Well, partially for me and partially for my wife who lived in China for a year and a half and she also studied abroad in Japan for half a year.

She and I both share a love of Asian culture and aesthetics and when I was designing the "Dollhouse," even before I had Steward Black who was the production designer, my wife is an architect, therefore, I have license to buy all the books that I want on Interior Design and Architecture.

And what I was looking for from the "Dollhouse" was a place that was very, very organic and comforting. 

So I looked at spas to a large extent.  I also looked at a lot of interesting cutting edge architectural stuff that I saw was in some of my Asian books including the beds on the floor, I had found that there was a whole system of trap doors with bedroom and bathrooms in this one place that I'd found. 

I'm fascinated again with "Firefly."  I'm fascinated with vertical space with things moving differently than just sort of flat across.  I got very tired of "Buffy" Star Trek-esque caves with are all perfectly flat camera dolly-able floors on them. 

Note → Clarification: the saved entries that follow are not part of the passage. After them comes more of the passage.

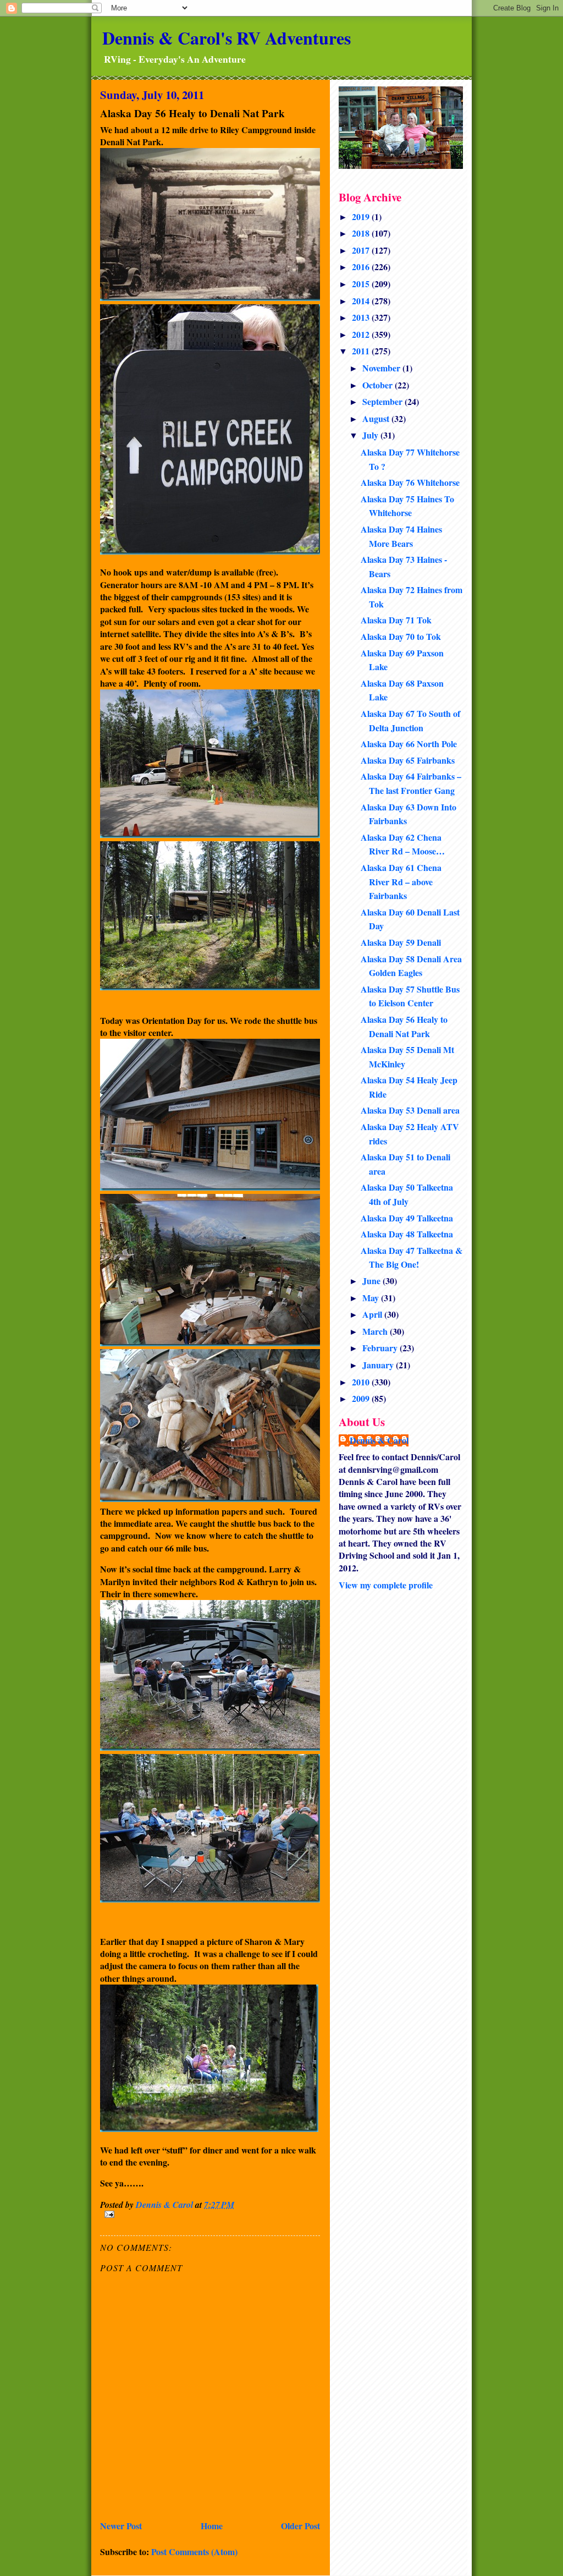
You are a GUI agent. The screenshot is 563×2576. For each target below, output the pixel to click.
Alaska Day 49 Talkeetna (407, 1218)
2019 (362, 216)
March (376, 1331)
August (376, 418)
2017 (362, 250)
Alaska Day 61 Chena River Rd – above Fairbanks (401, 881)
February (381, 1347)
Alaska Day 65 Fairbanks (408, 760)
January (379, 1364)
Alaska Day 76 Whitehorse (410, 482)
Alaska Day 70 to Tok (401, 636)
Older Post (300, 2525)
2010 (362, 1381)
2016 (362, 266)
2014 (362, 300)
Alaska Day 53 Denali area (410, 1110)
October (378, 385)
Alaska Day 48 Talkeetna (407, 1233)
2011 (362, 350)
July (371, 435)
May (371, 1297)
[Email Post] (210, 2214)
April (373, 1314)
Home (212, 2525)
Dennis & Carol (379, 1440)
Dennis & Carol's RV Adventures (226, 38)
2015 (362, 283)
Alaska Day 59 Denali (401, 942)
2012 (362, 334)
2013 (362, 317)
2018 (362, 233)
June (372, 1280)
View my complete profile (386, 1585)
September (383, 401)
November (382, 367)
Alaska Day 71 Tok (396, 619)
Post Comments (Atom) (194, 2551)
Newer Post (121, 2525)
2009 (362, 1398)
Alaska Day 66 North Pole (409, 743)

And so we were looking for something that evoked in anybody's mind a sense of peace and spas were our main sort of focus, but also just sort of the Zen moment as a thing that you can be creating anywhere in the place since these people were just an embodiment of spirit, they were just living as in the sensation. 

We wanted to make sure the sensation they felt was very comforting, controlling, different messages at once but also very comforting and very natural.

- Season 1 had a lot on the DVD; a lot of added value content especially Episode 13. Is there anything we can look forward to on Season 2 for DVD?

I think they are going to air them this time. (Laughter.) You know, we're trying to pump out the shows.  We're hoping to get some new content in there, but we haven't really fixated on them…because the show is lower profile.  But we'd like to get some more in there.  Thank you.

Dollhouse Season 2 is released 11th October.